Auch einige Prominente reagierten mit Kritik auf die Berichterstattung von CORRECTIV, etwa aus dem Skisport, der in Österreich erhebliches Gewicht hat. „Dass nur drei Beamte mit der Untersuchung der Korruptionshinweise gegen Strache, für das Auffinden des Aufdeckers aber 20 abgestellt wurden, erzeugt bei mir Kopfschütteln“, sagt die ehemalige Skilaufmeisterin Nicola Werdenigg. „Ich glaube, man wollte an Hessenthaler ein Exempel statuieren, dass man den Großen und Mächtigen gefälligst nicht ans Bein zu pinkeln hat“,  vermutet der Musiker und Kabarettist Paul Pizzera. 
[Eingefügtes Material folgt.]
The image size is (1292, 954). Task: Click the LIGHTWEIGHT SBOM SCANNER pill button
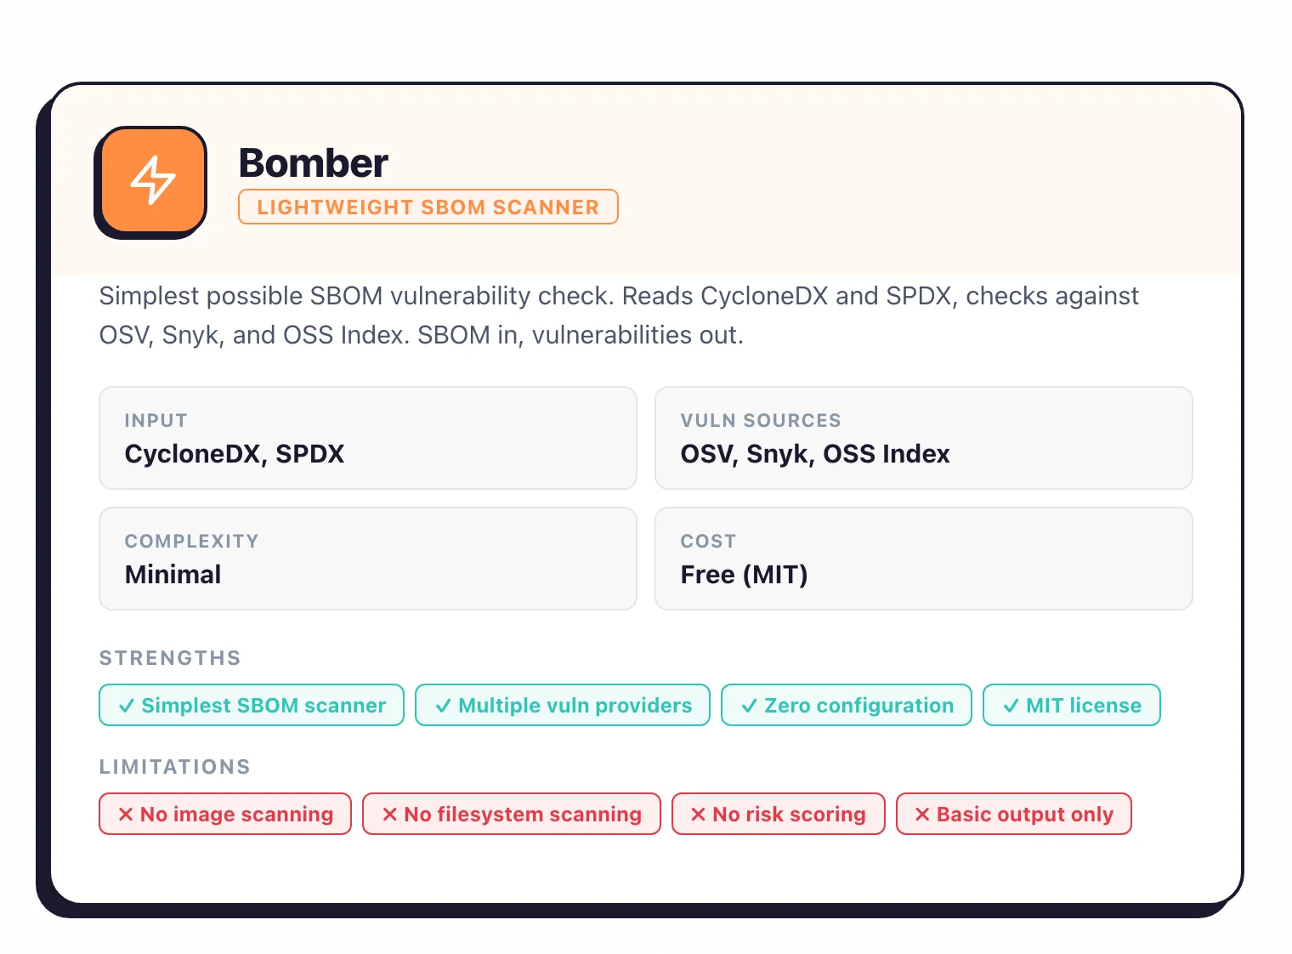click(428, 207)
Für die Schauspielerin und Antifaschistin Mavie Hörbiger deutet der Fall auf politische Probleme in Österreich: „Fakt für mich ist, dass unser System krankt und Whistleblower keine Chance haben“, sagte Hörbiger gegenüber CORRECTIV. Dass es gelungen sei, aus den eigentlichen Korruptionsvorwürfen einen „Fall Hessenthaler“ zu konstruieren und ihn jahrelang ins Gefängnis zu bringen, demonstriere die rechtsstaatlichen Mängel „auf erschreckende Art und Weise.“ Der prominente österreichische Fernsehmoderator Armin Wolf twitterte, wenn man „die ganze Geschichte rund um das Ibiza-Video mit deutschen Augen sieht, wird sie nochmal bizarrer.“

Kulturveranstaltung von FPÖ skandalisiert

Heute Abend tritt Julian Hessenthaler bei einem Gespräch im Wiener Volkstheater in Kooperation mit CORRECTIV auf. Die FPÖ reagierte empört auf die Ankündigung und fordert sogar den Rücktritt des Intendanten Kay Voges. Er habe „ausgedient“, sagt der FPÖ-Klubobmann Maximilian Krauss: „Das Theatermachen soll jenen überlassen werden, die ehrliches Interesse daran haben, Kultur zu vermitteln und nicht Nestbeschmutzung zu betreiben.“

„Nestbeschmutzer“ hätten in Österreich Tradition, sagte Voges gegenüber CORRECTIV, es seien „große Namen wie Jelinek, Bernhard oder Peymann, die so bezeichnet wurden. Dass Julian Hessenthaler nun laut der FPÖ Teil dessen ist, freut uns sehr.“

Die Tickets waren nach kurzer Zeit ausverkauft, einen Link zum Livestream gibt es auf der Webseite des Volkstheaters. 

 

Update vom 12. Mai 2023: In einer vorherigen Version haben wir den österreichischen Politiker Hans-Christian Strache genannt. Korrekt ist der Vorname Heinz-Christian Strache.